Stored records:

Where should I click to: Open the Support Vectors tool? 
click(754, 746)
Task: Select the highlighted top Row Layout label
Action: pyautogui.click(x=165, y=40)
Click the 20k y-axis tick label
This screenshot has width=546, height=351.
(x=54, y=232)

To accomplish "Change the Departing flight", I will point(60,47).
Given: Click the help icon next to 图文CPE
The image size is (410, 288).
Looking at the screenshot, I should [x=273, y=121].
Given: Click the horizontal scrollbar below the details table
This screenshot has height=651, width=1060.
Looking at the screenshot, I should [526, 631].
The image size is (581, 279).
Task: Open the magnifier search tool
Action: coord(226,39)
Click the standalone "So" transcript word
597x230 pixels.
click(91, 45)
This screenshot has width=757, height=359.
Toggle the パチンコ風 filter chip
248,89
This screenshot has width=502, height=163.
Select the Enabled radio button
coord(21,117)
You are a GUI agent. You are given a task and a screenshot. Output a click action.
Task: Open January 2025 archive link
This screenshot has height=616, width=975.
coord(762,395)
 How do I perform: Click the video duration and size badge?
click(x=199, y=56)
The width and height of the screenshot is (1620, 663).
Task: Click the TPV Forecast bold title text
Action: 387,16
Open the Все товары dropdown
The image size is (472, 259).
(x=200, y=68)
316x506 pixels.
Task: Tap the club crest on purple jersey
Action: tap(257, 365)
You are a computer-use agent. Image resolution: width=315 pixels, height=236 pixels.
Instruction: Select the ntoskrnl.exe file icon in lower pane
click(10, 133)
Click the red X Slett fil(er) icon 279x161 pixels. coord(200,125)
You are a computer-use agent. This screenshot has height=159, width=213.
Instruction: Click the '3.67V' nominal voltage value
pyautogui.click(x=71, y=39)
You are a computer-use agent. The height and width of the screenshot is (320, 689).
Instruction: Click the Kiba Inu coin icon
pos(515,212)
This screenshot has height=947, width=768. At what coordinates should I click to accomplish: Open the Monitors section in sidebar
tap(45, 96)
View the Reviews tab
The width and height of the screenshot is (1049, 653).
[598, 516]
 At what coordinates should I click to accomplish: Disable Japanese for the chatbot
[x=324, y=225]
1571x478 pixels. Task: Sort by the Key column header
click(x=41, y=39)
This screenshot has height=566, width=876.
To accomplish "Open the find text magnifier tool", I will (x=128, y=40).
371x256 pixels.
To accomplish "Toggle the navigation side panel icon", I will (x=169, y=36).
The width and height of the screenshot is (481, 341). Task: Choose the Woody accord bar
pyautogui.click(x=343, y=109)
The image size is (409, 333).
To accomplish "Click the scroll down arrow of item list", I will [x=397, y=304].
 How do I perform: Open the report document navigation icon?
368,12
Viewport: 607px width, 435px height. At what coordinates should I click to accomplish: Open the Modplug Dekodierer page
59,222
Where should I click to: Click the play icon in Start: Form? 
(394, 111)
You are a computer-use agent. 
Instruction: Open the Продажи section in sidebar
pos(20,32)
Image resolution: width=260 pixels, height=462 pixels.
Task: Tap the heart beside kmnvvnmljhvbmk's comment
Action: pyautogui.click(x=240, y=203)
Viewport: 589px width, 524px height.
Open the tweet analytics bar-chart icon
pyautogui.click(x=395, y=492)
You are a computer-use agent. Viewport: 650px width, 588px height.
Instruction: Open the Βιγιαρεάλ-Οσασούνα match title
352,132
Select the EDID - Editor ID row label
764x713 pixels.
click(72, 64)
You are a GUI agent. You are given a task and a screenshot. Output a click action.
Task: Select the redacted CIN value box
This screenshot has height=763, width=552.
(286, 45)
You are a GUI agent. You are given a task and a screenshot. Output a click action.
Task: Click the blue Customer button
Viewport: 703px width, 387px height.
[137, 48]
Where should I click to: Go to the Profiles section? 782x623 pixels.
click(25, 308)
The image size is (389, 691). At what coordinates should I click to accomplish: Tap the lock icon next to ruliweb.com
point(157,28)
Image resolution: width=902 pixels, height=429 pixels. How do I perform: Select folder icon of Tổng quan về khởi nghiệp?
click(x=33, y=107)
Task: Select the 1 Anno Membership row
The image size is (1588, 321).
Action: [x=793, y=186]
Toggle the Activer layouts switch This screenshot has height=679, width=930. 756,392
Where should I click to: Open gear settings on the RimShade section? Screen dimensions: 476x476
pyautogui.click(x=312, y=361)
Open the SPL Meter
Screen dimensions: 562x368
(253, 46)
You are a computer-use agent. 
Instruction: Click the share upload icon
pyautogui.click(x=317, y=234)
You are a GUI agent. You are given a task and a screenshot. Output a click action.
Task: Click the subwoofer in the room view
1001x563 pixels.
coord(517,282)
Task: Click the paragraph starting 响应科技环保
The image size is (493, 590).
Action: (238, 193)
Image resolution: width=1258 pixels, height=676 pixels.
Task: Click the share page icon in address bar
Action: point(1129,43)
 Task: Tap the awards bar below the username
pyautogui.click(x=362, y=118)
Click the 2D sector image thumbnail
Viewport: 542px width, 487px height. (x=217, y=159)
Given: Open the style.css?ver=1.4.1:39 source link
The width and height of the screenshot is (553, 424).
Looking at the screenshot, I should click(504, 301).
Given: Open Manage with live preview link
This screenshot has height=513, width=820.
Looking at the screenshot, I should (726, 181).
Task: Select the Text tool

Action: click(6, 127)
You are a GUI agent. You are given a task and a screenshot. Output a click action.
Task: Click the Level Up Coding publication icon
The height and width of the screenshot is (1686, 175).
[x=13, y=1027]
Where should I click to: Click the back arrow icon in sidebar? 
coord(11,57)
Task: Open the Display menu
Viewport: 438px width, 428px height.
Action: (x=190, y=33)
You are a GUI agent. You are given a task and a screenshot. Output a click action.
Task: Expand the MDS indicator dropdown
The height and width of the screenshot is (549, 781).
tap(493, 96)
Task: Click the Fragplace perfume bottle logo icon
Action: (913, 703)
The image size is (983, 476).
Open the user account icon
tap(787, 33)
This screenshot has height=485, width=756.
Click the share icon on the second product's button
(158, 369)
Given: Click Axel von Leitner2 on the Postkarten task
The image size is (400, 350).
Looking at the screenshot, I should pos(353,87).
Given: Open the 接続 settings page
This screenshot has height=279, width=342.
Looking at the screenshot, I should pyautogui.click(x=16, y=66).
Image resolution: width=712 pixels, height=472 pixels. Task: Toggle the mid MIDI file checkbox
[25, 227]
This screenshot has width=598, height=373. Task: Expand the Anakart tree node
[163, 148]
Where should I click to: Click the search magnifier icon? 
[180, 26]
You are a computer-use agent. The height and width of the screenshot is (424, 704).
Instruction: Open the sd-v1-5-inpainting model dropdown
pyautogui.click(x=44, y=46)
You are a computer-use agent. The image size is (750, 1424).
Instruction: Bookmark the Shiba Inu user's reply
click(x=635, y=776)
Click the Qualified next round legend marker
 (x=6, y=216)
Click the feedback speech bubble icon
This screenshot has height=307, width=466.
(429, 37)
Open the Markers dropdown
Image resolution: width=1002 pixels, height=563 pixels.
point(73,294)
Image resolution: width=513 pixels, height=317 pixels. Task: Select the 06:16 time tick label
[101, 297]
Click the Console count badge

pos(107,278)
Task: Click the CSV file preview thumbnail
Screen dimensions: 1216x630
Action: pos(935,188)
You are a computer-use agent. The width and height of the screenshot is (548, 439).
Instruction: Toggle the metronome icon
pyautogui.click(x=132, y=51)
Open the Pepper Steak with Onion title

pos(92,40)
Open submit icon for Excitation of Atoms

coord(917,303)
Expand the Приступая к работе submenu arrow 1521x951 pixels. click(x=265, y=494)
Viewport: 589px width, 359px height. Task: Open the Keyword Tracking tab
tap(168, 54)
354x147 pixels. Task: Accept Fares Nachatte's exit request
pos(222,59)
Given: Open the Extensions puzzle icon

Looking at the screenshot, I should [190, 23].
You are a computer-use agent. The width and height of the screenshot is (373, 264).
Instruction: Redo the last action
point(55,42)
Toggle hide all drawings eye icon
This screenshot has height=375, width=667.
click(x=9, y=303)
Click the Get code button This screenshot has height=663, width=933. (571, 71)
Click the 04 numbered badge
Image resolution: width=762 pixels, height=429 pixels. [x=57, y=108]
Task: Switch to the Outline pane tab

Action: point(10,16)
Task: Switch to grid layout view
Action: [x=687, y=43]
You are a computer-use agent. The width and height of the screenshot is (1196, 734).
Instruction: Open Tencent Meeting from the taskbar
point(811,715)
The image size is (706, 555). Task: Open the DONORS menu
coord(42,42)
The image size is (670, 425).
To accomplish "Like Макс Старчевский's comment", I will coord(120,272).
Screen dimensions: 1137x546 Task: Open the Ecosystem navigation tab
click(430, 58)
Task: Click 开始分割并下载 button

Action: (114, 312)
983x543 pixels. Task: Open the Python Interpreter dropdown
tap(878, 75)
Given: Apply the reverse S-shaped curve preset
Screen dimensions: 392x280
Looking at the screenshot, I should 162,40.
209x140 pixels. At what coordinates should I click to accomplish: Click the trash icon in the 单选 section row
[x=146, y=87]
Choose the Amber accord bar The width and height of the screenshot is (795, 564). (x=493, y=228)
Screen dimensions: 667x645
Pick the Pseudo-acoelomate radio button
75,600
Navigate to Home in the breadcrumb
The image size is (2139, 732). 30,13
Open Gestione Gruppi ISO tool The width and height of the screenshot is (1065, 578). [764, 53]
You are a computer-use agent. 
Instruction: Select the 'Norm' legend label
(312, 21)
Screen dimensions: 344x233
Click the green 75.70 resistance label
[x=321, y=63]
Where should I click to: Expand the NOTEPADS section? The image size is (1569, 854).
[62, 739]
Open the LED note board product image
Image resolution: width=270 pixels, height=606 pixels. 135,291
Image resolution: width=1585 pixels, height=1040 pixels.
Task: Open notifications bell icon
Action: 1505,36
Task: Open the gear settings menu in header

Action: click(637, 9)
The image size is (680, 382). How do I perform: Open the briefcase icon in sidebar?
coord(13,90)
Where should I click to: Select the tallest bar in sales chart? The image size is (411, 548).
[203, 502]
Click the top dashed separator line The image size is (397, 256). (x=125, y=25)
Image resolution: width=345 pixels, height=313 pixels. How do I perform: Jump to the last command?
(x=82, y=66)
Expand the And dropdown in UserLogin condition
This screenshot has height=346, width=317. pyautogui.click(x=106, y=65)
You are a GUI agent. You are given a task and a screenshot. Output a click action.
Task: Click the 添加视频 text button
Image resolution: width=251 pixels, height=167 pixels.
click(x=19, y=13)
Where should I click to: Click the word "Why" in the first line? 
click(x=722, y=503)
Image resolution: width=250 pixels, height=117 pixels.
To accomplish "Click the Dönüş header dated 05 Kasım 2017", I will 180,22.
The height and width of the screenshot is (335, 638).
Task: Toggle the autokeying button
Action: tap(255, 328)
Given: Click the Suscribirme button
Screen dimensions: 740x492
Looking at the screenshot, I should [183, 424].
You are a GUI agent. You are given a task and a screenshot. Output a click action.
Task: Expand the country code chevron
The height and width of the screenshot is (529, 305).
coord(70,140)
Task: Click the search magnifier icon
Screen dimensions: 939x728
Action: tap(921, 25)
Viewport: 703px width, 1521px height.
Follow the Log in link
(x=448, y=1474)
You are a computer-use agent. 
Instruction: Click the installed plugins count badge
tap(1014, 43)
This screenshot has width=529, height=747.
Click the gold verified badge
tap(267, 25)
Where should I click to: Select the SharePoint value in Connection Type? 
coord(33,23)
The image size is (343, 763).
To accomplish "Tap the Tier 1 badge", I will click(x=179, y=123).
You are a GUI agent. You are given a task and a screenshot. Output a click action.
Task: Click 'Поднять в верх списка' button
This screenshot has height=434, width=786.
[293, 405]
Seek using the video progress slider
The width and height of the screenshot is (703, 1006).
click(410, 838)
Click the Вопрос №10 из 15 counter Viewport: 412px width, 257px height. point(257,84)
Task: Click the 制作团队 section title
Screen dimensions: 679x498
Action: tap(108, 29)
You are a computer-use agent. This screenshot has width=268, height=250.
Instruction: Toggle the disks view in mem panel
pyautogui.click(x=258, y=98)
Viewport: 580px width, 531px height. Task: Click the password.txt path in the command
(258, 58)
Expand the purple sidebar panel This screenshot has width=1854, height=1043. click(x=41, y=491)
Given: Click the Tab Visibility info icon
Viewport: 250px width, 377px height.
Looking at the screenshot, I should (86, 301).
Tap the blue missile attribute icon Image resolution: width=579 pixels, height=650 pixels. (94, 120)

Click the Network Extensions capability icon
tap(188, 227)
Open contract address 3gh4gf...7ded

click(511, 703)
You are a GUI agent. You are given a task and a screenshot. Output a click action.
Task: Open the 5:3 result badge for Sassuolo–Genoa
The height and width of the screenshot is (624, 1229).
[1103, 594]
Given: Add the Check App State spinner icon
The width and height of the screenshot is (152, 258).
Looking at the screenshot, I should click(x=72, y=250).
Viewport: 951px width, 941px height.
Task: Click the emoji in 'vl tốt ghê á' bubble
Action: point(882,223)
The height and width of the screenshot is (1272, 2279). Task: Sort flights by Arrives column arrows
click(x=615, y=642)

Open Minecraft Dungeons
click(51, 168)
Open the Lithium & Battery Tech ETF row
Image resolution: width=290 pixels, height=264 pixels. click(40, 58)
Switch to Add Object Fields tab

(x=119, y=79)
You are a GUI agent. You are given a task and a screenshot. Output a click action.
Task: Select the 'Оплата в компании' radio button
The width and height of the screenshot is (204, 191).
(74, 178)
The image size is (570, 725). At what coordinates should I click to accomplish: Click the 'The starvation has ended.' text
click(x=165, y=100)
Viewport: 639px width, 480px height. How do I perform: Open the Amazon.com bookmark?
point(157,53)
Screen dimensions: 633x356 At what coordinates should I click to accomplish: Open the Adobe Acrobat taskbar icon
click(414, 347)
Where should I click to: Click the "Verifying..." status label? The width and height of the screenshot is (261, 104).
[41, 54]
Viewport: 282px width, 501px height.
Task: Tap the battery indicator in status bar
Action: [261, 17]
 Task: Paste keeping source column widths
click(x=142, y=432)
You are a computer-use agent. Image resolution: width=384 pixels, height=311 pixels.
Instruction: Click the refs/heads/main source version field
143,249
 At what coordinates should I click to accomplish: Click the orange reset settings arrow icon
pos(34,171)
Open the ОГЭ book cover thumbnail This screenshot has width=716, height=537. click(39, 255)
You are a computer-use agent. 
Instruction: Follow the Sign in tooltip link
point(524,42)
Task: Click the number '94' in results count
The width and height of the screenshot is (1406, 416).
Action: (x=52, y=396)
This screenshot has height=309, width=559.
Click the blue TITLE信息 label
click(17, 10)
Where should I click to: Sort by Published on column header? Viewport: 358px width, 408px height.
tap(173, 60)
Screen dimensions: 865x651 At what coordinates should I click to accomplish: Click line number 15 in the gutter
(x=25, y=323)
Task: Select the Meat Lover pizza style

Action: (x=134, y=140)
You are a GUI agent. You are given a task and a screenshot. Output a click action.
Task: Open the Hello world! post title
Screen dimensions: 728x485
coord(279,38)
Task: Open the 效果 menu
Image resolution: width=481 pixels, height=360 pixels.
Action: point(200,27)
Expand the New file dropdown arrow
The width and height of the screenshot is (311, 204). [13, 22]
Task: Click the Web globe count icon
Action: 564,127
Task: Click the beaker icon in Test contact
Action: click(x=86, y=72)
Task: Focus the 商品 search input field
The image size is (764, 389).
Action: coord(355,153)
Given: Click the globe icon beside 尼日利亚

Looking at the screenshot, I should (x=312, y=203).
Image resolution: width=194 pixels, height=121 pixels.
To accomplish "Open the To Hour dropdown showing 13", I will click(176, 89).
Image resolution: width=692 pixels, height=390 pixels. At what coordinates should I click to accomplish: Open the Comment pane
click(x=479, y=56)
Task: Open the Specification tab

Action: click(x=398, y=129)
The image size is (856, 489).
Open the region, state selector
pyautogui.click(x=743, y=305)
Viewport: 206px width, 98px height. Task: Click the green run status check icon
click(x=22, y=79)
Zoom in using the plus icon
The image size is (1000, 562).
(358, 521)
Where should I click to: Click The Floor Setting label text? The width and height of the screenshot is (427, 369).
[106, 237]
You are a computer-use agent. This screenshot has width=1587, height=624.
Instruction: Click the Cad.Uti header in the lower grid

▶ What the task asks:
Search the entries above for the string "code". Copy each line that holds it.

▶ Result of the task:
Click the Get code button This screenshot has height=663, width=933. (571, 71)
Task: Expand the country code chevron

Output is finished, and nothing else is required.